> Study text
- Opening Delimiter -
In essence, cancer arises when a cell's division mechanism breaks down and begins dividing uncontrollably, resulting in the development of tumors. When these out-of-control cells spread elsewhere, we have what is known as "metastasis." which results in the development and spread of secondary tumors in the lungs, liver, and a host of other tissues.

Cancer cell division. Credit: SPL

These secondary tumors, also known as metastatic tumors, present the greatest risk and complications to cancer patients. Now new research may help provide an approach to eradicating the spread of these cancerous cells.

Led by Mauro Ferrari, a nanomedicine expert, a team of researchers has developed a method in which these spinoff tumors are 'tricked' into consuming poison. The main component of this method is an agent called doxorubicin (dox), which has been used for years in cancer treatment, and the results in mice studies have shown this new method to be highly effective.

Dox eliminates cancer cells by jamming up DNA in the cell nucleus to prevent cell division. However, in the bloodstream, dox also negatively affects heart muscle cells and could lead to heart failure. To ensure that only tumor cells were killed, the researchers encapsulate the drug within a drug carrier.

For years, the team has been developing porous silicon particles for this purpose. With its small size and disklike shape, it is able to travel through normal blood vessels. Blood vessels near tumors are usually malformed and leaky ,which cause the particles to pool near the tumor. This allowed the drug agents to be delivered only to the tumor.

Silicon particles (iNPG) carry stringlike polymers loaded with a chemotherapy compound called doxorubicin (p-Dox). Credit: Nature Biotechnology

That wasn’t the only problem researchers had to overcome. After delivering the agent, most tumor cells have membrane proteins which essentially act as tiny pumps that moves the drug outside the cell before it can have any effect. To counteract this defense system, the researchers linked the the dox molecules to stringlike polymer.

In their mice studies, they’ve found that the silicon particles coalesced in and around the tumor sites. The particles slowly degraded over a period of 4 weeks. As the particles degraded, the polymer strands were released, which coiled into tiny balls inside the tumor. Each ball is just 20-80 nanometers across, the same size as vesicles, components that are regularly exchanged by cells as part of normal chemical communications.
- Closing Delimiter -
> Extracted records
- Opening Delimiter -
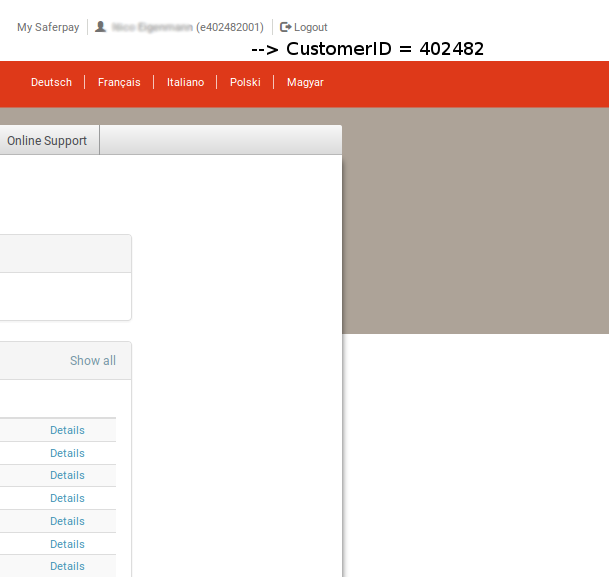Open Details for the first row
609x577 pixels.
67,430
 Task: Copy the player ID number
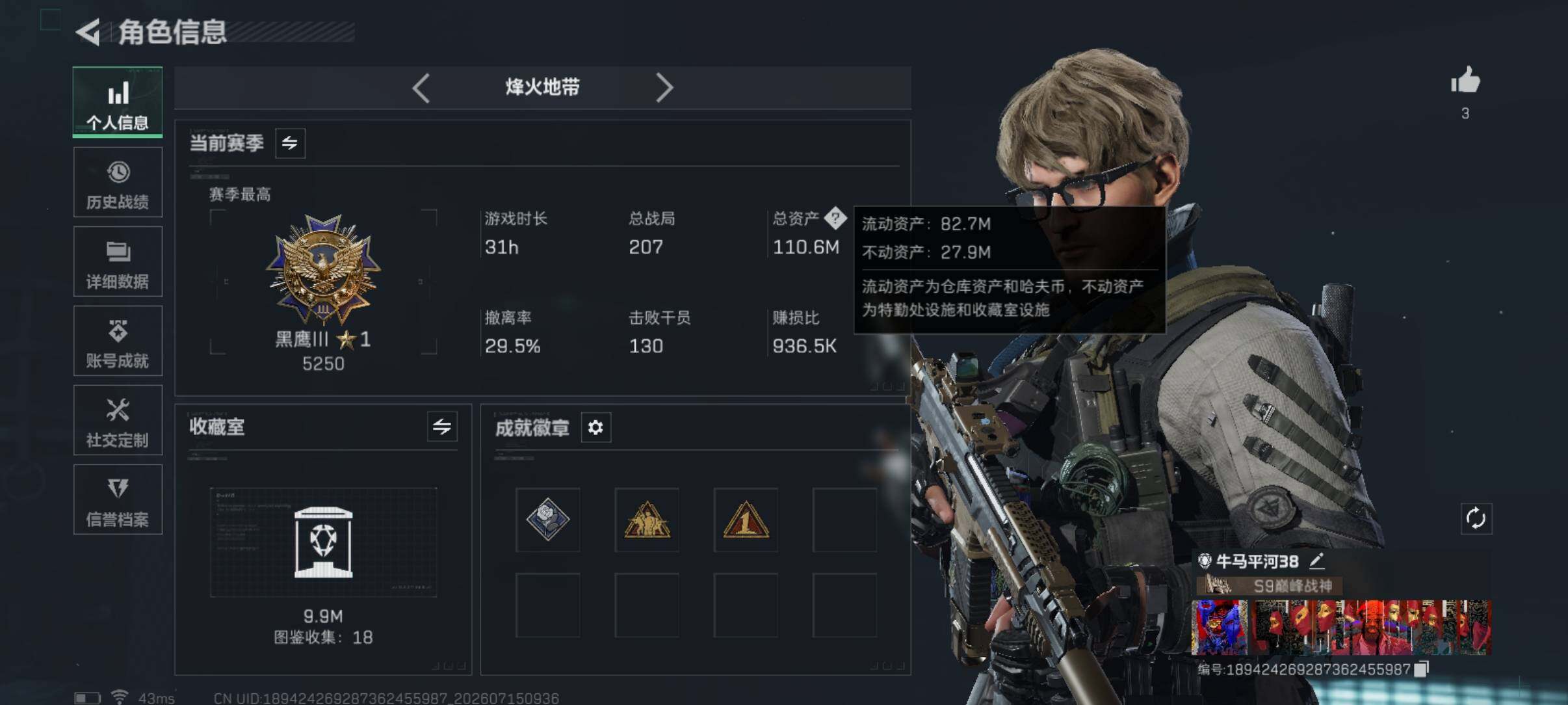click(1422, 669)
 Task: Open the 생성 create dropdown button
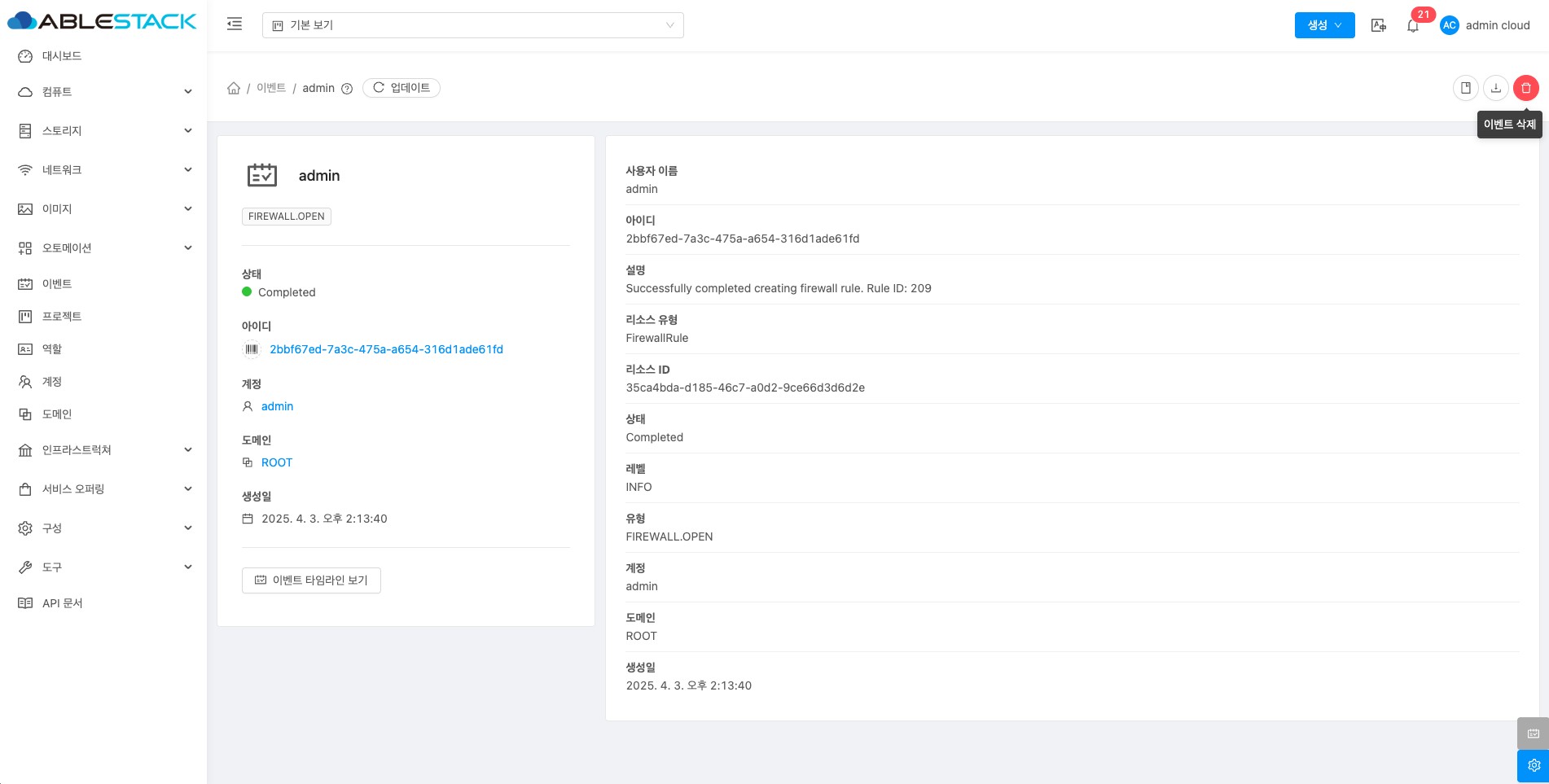[x=1324, y=25]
- Closing Delimiter -
> Task statement
Continue the article on delivering doxorubicin to metastatic tumors, starting after its last sentence.

> Result of the task
As a result, the dox-polymer balls were taken up by the tumor cells, which allowed the dox to be ferried around the cell including near the nucleus. While the researchers were unable to determine why this occurred, this movement towards the nucleus allowed the dox to take effect. The links between the dox molecules and polymer were designed to dissolve under acidic conditions similar to that found near the nucleus, thus allowing dox to be released where its potency would be most optimal.

In a follow up study in Nature Biotechnology on their mice trials, the researchers found that up to 50% of the mice given the treatment showed no signs of metastatic tumors 8 months after the initial experiment. An equivalent in humans would be declaring a person to have been cancer-free for 24 years. “If this research bears out in humans and we see even a fraction of this survival time, we are still talking about dramatically extending life for many years,” Ferrari says. “That’s essentially providing a cure in a patient population that is now being told there is none.”

In relation to other trials regarding nanomedicine, this new method seems to be more promising, as it tends to target tumors in the liver and lung, common places for metastatic tumor cells. Incidentally, it also provides the possibilities of adapting the method for other agents.